When classifying imbalanced datasets, the classification performance of minority classes is often low. In this study, the effect of the Generative Adversarial Network (GAN) data augmentation method on the minority classes, which exhibit poor performance in intrusion detection systems (IDS), a significant problem in the field of cybersecurity, has been investigated. The inability to detect minority class attacks can lead to serious security vulnerabilities. The main objective of the study is to examine the change in the performance of machine learning (ML) methods, which are affected at varying levels by imbalanced datasets, after the use of GAN. In this study, data augmentation was performed using the GAN method on the UNSW-NB15 dataset, and the classification performance of Random Forest Classifier and AdaBoost methods was compared before and after data augmentation.
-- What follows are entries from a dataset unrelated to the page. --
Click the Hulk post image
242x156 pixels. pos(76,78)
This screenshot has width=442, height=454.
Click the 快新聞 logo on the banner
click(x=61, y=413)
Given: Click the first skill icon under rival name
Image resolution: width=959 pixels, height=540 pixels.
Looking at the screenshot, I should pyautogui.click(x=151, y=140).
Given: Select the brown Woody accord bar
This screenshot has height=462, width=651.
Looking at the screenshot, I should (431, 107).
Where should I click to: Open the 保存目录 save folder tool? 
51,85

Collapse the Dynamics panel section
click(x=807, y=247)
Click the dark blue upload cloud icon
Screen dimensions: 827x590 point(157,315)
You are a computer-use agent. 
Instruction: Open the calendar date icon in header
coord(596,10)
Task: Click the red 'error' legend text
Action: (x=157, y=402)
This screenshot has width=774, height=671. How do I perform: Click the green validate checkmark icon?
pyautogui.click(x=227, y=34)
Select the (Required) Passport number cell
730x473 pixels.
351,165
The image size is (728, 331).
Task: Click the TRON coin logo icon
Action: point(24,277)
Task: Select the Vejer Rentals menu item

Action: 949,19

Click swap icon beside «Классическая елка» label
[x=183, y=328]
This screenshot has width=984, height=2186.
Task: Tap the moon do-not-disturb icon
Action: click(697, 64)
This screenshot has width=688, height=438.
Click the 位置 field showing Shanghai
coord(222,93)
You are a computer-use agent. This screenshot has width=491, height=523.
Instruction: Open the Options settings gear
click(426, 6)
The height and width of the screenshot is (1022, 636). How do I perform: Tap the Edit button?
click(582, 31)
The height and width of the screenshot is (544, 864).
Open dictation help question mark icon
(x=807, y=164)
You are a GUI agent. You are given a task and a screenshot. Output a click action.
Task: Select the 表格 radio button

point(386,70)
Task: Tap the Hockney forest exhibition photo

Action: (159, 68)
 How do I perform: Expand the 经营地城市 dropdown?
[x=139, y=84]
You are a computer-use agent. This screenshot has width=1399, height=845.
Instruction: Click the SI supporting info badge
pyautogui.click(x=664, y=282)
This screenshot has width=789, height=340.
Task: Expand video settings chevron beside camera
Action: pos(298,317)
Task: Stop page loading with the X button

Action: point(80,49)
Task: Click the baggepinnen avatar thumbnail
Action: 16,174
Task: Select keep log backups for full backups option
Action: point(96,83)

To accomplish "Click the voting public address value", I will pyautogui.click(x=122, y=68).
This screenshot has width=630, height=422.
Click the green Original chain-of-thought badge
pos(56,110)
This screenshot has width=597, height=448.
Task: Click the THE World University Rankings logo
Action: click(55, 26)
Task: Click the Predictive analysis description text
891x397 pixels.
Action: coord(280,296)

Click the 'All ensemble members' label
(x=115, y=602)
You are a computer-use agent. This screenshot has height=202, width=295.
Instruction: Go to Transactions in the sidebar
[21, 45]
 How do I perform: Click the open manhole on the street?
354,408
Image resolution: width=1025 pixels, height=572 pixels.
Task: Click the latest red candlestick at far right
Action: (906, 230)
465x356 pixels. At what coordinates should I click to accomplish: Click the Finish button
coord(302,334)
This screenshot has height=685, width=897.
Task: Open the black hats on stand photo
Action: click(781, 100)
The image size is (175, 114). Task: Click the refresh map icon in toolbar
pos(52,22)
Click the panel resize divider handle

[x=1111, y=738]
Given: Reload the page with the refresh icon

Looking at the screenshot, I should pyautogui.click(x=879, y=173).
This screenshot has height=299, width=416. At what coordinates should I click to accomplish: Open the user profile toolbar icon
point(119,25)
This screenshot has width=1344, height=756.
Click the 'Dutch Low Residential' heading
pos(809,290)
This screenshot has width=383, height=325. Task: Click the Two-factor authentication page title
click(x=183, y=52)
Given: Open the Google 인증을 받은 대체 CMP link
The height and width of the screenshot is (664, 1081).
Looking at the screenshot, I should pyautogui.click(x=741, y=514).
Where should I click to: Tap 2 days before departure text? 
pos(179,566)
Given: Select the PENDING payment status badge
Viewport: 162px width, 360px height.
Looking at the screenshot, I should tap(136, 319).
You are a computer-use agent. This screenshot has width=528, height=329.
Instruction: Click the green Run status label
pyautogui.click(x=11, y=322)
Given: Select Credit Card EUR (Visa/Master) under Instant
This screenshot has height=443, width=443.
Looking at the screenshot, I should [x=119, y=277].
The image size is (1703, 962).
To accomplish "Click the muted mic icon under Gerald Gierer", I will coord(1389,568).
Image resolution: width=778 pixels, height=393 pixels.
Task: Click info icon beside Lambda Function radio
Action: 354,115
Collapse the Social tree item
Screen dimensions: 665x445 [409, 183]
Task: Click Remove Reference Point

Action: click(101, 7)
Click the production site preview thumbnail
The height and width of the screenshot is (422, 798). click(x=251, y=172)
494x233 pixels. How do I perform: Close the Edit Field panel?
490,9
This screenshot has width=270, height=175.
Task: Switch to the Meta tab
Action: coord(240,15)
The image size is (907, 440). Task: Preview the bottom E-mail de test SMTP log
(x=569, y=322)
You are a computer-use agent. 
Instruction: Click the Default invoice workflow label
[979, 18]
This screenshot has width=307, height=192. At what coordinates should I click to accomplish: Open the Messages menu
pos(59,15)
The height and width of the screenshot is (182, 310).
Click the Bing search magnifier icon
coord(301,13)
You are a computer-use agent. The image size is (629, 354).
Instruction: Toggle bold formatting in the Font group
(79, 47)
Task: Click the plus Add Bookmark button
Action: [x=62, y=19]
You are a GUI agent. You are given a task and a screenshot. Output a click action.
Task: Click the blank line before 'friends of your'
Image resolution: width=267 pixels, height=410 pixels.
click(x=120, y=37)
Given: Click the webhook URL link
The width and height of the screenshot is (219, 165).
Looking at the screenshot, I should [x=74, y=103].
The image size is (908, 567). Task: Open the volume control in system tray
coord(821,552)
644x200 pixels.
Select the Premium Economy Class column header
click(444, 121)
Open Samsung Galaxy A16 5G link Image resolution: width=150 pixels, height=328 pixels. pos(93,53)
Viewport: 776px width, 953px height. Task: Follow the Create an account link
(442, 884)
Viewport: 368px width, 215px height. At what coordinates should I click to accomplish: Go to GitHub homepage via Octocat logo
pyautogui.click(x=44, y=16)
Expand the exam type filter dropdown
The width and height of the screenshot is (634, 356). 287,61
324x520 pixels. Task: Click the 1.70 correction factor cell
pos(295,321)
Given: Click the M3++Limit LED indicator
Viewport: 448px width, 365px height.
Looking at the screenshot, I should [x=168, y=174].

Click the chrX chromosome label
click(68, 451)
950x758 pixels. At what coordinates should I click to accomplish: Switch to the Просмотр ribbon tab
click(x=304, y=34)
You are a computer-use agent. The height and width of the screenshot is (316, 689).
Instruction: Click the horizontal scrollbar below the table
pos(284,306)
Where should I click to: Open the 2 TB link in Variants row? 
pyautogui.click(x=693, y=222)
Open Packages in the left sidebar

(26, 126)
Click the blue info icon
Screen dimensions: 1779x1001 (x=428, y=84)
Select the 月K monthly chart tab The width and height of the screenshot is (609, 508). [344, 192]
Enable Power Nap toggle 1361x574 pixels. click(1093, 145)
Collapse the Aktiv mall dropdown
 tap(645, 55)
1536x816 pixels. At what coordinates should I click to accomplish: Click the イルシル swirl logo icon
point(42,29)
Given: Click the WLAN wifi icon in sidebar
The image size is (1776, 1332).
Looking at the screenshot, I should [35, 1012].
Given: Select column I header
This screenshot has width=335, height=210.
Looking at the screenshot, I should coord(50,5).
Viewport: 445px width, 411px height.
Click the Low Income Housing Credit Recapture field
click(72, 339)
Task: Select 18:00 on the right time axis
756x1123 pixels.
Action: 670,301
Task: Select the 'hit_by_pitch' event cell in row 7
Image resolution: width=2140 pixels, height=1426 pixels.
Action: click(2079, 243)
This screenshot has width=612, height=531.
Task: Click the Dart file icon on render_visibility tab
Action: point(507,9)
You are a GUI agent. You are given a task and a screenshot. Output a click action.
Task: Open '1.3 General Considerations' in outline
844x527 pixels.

The success of the process was analyzed using metrics such as accuracy, precision, recall, and F1-score. Following GAN-based data augmentation, significant improvements in metrics such as accuracy, recall, and F1-score were observed in the Random Forest Classifier model, which is particularly effective in high-dimensional datasets. The accuracy of the Random Forest Classifier model increased from 83.57% to 98.43%, corresponding to an improvement of approximately 15%. AdaBoost, which generally performs better on imbalanced datasets, showed limited improvement (8% increase) in accuracy, increasing from 86.50% to 94.67 % when the imbalance was eliminated. This study is expected to provide a useful reference for understanding the impact of GAN-based data augmentation techniques on improving the detection performance of IDSs in minority classes.